* _EXERCISE PROMPT_: Beginning with the line that contains "Click the 商标类型 value 一般", transcribe every line through the end of the entries exactly as written, and reproduce nothing else.

Collected data:

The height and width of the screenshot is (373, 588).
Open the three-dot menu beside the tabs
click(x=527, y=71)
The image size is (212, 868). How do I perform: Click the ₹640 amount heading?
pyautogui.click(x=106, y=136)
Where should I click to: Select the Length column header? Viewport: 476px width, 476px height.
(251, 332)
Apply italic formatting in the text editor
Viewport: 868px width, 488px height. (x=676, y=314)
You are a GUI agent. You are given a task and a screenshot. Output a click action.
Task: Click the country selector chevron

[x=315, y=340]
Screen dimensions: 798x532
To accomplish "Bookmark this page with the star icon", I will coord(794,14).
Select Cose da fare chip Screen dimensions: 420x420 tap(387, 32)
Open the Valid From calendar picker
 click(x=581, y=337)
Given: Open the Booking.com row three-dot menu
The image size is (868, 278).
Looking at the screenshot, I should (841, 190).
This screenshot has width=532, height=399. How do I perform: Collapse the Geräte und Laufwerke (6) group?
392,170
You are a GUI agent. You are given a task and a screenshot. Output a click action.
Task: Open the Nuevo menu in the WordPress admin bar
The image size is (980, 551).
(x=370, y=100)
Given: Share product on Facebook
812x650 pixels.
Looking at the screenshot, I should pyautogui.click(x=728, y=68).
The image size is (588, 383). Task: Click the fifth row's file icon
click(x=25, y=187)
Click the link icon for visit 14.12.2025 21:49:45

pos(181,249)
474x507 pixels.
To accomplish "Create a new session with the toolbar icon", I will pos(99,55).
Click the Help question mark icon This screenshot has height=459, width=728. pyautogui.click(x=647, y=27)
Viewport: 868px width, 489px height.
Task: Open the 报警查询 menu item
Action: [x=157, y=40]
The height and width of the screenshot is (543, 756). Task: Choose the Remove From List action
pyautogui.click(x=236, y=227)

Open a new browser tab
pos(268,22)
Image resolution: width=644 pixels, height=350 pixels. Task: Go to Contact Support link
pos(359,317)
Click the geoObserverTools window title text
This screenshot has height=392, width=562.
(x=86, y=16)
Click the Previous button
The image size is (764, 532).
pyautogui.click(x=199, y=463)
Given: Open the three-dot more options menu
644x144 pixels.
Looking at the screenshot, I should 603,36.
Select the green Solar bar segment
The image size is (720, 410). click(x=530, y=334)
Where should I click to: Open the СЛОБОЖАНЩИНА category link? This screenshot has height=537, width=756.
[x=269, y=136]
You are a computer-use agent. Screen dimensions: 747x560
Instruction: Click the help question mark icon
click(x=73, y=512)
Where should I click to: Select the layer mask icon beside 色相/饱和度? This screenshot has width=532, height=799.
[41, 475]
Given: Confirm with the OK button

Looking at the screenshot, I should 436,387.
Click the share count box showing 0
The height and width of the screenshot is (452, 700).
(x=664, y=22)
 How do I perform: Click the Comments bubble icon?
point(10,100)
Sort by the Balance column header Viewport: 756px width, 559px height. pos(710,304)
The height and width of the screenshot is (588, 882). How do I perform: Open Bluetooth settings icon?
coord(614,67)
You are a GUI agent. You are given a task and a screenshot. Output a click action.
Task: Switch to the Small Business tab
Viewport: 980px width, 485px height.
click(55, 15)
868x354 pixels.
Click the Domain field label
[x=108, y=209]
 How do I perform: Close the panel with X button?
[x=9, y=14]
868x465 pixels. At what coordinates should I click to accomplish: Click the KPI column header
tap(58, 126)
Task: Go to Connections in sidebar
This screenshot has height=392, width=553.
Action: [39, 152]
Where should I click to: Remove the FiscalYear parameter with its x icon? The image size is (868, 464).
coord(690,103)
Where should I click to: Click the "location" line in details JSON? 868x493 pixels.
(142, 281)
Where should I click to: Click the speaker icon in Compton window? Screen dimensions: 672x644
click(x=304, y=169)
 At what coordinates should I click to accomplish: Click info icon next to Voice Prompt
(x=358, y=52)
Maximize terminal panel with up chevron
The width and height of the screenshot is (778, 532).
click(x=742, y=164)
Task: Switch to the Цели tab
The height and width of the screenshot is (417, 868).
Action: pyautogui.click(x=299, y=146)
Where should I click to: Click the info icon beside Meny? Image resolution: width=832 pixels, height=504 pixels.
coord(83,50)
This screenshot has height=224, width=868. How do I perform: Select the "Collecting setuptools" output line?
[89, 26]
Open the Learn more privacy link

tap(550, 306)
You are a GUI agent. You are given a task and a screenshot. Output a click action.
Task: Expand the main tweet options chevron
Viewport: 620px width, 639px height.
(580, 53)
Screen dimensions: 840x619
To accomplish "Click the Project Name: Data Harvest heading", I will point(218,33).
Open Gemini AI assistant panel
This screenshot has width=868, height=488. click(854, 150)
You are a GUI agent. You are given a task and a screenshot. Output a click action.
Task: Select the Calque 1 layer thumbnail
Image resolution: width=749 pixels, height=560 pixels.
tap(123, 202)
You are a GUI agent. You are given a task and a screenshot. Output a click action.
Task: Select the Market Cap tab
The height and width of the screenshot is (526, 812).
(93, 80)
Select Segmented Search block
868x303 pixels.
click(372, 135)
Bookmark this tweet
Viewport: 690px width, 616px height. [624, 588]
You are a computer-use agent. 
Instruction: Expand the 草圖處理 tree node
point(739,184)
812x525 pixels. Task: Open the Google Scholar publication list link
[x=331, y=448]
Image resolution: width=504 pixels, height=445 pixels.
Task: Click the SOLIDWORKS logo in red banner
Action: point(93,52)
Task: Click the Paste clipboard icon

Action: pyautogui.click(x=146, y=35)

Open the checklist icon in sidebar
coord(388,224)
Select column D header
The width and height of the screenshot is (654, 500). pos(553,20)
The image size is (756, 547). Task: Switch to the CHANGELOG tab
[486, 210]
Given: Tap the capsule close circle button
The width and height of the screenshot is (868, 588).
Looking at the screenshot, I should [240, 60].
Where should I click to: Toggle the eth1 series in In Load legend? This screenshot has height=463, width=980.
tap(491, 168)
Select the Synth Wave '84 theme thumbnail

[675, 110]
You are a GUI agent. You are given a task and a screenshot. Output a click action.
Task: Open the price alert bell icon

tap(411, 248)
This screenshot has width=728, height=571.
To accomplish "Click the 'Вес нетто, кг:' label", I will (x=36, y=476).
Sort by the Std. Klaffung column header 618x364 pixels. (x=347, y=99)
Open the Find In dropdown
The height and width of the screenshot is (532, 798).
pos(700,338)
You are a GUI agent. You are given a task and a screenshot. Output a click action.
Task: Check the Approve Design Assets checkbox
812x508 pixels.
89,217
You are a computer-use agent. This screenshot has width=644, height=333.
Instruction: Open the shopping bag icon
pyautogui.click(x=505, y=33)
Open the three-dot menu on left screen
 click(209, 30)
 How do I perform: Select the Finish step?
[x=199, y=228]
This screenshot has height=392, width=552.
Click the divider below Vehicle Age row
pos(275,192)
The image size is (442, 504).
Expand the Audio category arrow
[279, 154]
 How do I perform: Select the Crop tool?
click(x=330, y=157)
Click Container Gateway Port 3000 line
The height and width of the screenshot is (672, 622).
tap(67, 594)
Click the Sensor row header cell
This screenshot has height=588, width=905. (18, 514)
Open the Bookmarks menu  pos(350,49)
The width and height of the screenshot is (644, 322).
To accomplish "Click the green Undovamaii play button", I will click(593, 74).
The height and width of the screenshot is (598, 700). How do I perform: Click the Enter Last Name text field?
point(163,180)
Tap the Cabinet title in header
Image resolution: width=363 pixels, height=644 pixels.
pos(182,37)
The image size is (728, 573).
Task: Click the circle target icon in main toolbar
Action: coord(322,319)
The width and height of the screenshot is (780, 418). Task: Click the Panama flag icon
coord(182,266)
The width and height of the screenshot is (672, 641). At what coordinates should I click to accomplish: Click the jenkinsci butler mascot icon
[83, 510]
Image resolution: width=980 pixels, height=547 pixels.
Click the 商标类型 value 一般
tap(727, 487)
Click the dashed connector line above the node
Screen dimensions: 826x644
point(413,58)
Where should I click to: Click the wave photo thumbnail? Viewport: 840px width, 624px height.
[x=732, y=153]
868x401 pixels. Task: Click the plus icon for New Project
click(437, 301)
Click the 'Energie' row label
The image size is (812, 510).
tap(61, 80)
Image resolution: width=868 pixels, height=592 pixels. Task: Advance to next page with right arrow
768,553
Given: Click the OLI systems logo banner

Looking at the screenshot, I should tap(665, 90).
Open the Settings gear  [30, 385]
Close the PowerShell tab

* _EXPECTED OUTPUT_:
Click the 商标类型 value 一般
tap(727, 487)
Click the dashed connector line above the node
Screen dimensions: 826x644
point(413,58)
Where should I click to: Click the wave photo thumbnail? Viewport: 840px width, 624px height.
[x=732, y=153]
868x401 pixels. Task: Click the plus icon for New Project
click(437, 301)
Click the 'Energie' row label
The image size is (812, 510).
tap(61, 80)
Image resolution: width=868 pixels, height=592 pixels. Task: Advance to next page with right arrow
768,553
Given: Click the OLI systems logo banner

Looking at the screenshot, I should tap(665, 90).
Open the Settings gear  [30, 385]
Close the PowerShell tab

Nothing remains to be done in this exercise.